自由な働き方ゆえ、メンバーと顔を合わせるのは週に1〜2回程度。対面で話せると安心したり、逆に不安になったり。

Slack上でのやりとりでは、相手の気持ちを推し測りすぎると疲弊すると学んだ。わからないことは思い切って聞くと良いことしかない気づけた。

できないことばかりに目を向けない。これできなそう...と思うことも、まずはやってみる。時間がかかっても「やり切る」ことでしか自信や実力はつかなくて。何度も挑むうち、解けない問題を面白がれる自分が少しずつ顔を出してくれるようになった。

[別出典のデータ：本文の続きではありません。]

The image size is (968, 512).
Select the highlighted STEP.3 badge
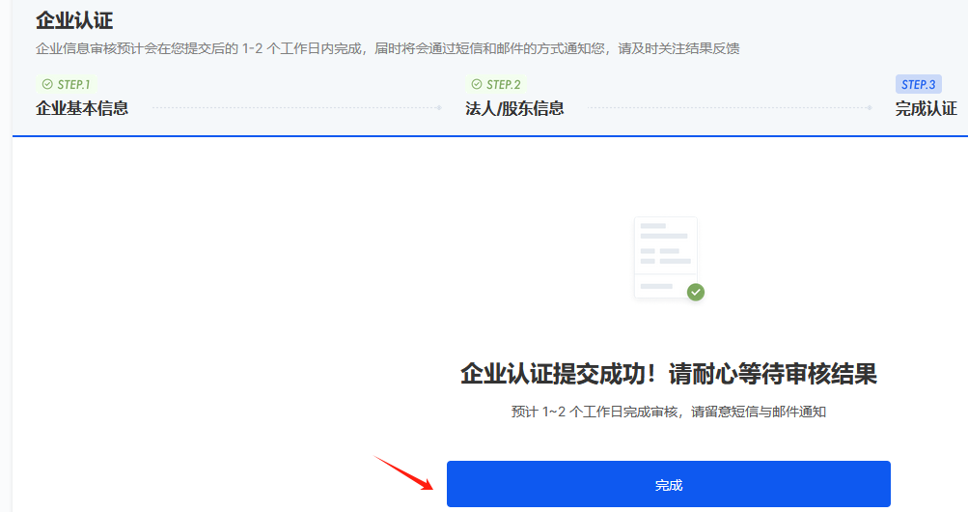coord(918,84)
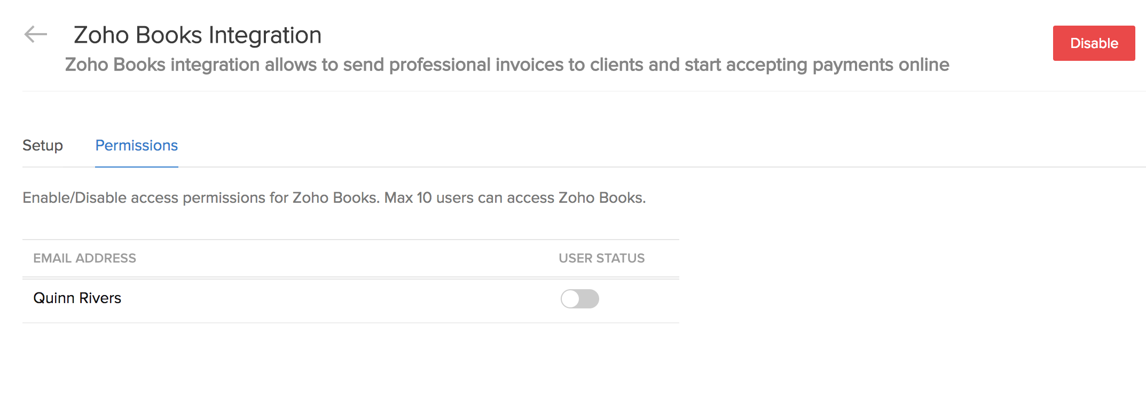Click the Zoho Books Integration page title

point(198,35)
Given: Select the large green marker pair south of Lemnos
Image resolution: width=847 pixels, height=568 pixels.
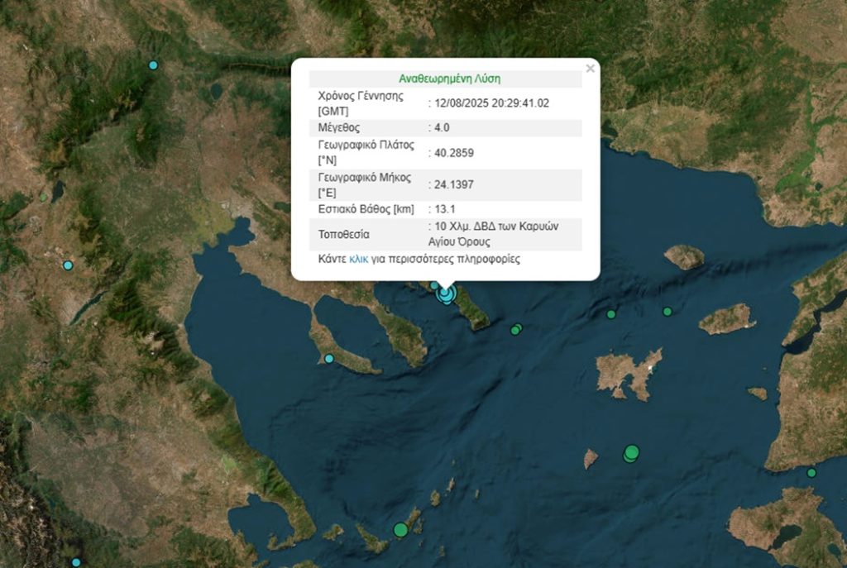Looking at the screenshot, I should coord(631,453).
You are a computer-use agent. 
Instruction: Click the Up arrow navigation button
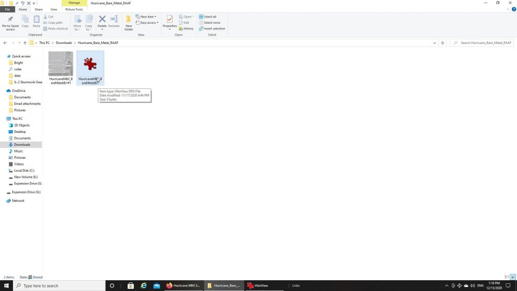coord(25,43)
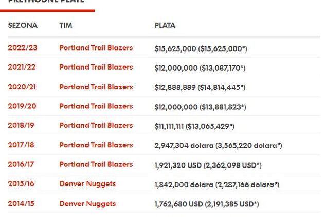This screenshot has height=217, width=325.
Task: Click the PLATA column header
Action: (x=165, y=25)
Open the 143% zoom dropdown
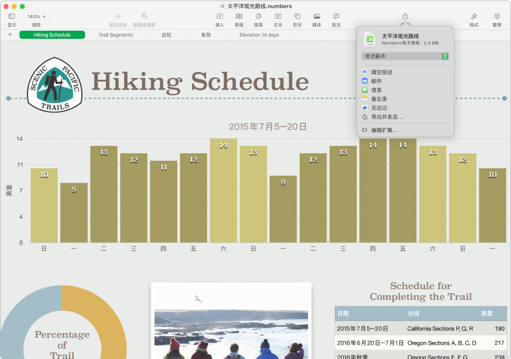The image size is (511, 359). click(x=37, y=17)
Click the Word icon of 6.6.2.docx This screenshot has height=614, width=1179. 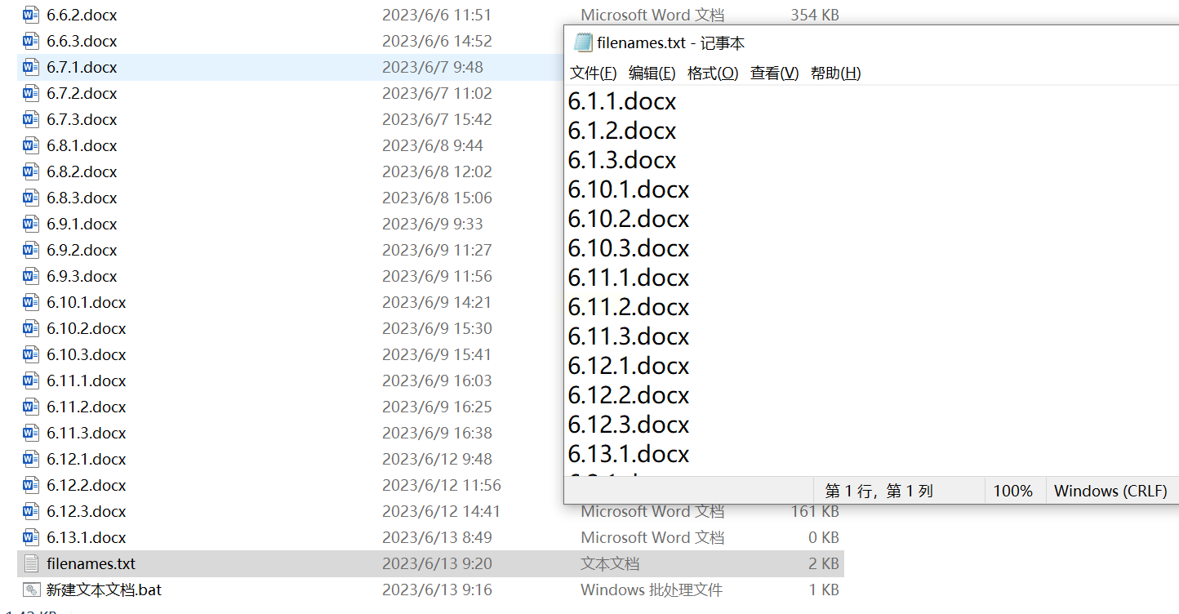point(31,15)
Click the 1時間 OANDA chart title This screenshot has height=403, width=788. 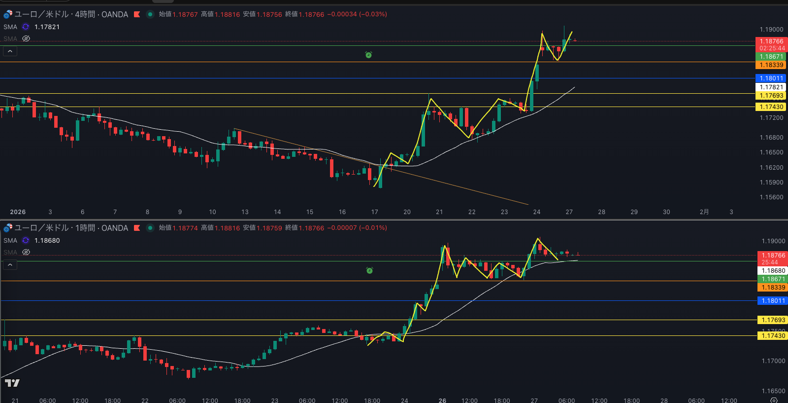[71, 228]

不安や焦りで心が覆われたときのために、自分で自分をご機嫌にする方法をいくつか知っておくこと。仕事のスキルもセルフマネジメントも、筋トレをするように日々鍛えていく。そうやって手を抜かずにありたい自分に近く努力をし続けることでしか、何も叶わないと学んだ。

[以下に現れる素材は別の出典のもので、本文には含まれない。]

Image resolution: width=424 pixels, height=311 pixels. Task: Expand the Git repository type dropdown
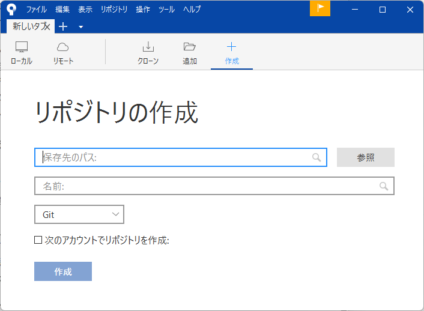tap(79, 214)
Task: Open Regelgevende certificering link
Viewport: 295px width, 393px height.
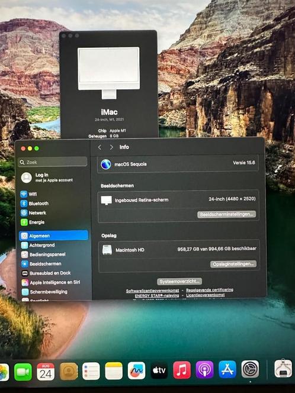Action: click(210, 290)
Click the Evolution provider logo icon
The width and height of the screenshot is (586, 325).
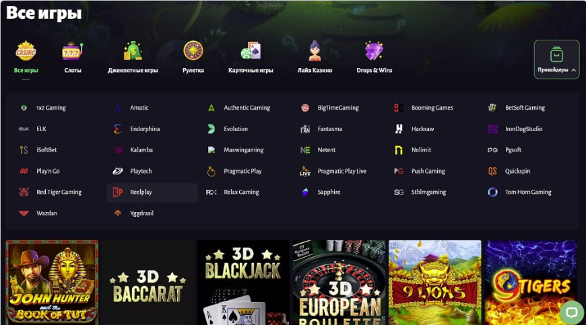pyautogui.click(x=211, y=129)
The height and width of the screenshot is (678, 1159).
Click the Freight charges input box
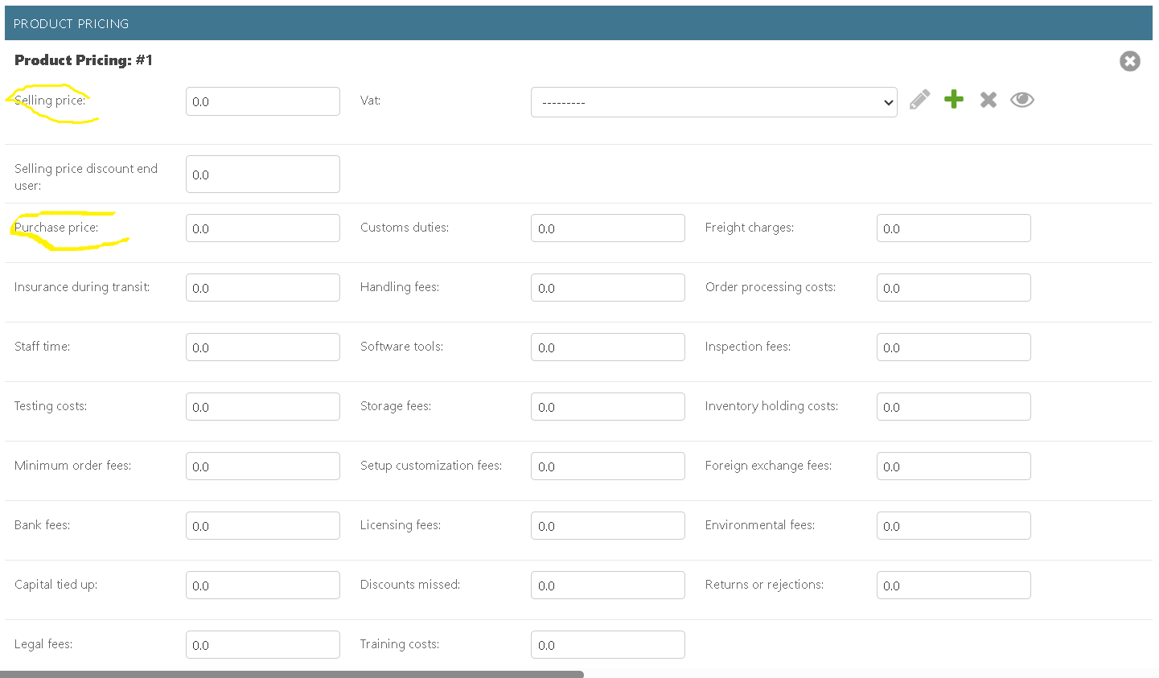953,228
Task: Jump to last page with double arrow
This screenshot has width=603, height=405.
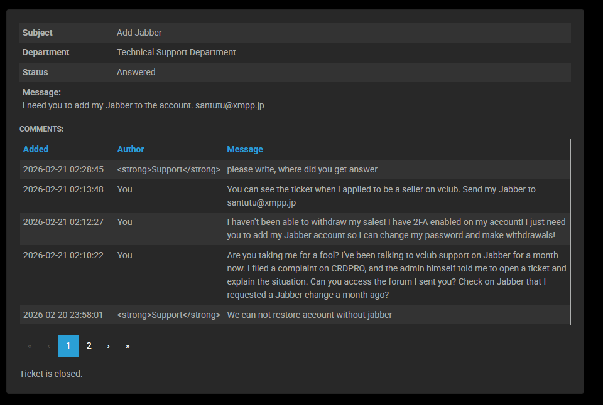Action: (x=128, y=346)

一見、とても辛い日々に見えるかも知れない。業務もコミュニケーションも、確かに楽ではない。だれど、楽しい。

チームメイトがいてくれること。チームでひとつのボールを動かしていくこと。ベンチャーゆえ物事が進むスピード感が速いにも関わらず、丁寧に成長を見守ってくれる。いつのまにか自分の成長よりも、この人を笑顔にしたいと頑張るパワーが湧いていた。

誰のために、何のために。

もちろん自分の夢もあるけれど、「ひとりではいけない場所に行く」と掲げるこの組織で見たい景色があるから。わたしはここにい続けたいと思えるのだ。

2ヶ月前に書いたnote。まだインクワのジョインが決まる前に書いた記事を読み返した。

ああ、そうだ。わたしは行ってらっしゃいと行ってきますが言える仲間が欲しかったんだ。

「初めまして!」あの日、笑顔で迎えてくれたみんなの表情を今でも覚えている。安心したようにちょこんと座り、みんなの顔を眺めていた初めてのミーティングから早1ヶ月。

今では「行ってらっしゃい」なんて、呼吸をするようにメンバーに投げかける自分がいた。

求める場所は、自分が求め続ければ必ず見つかる。

ひとつずつ、一歩ずつ。健やかにしなやかに育っていきたい。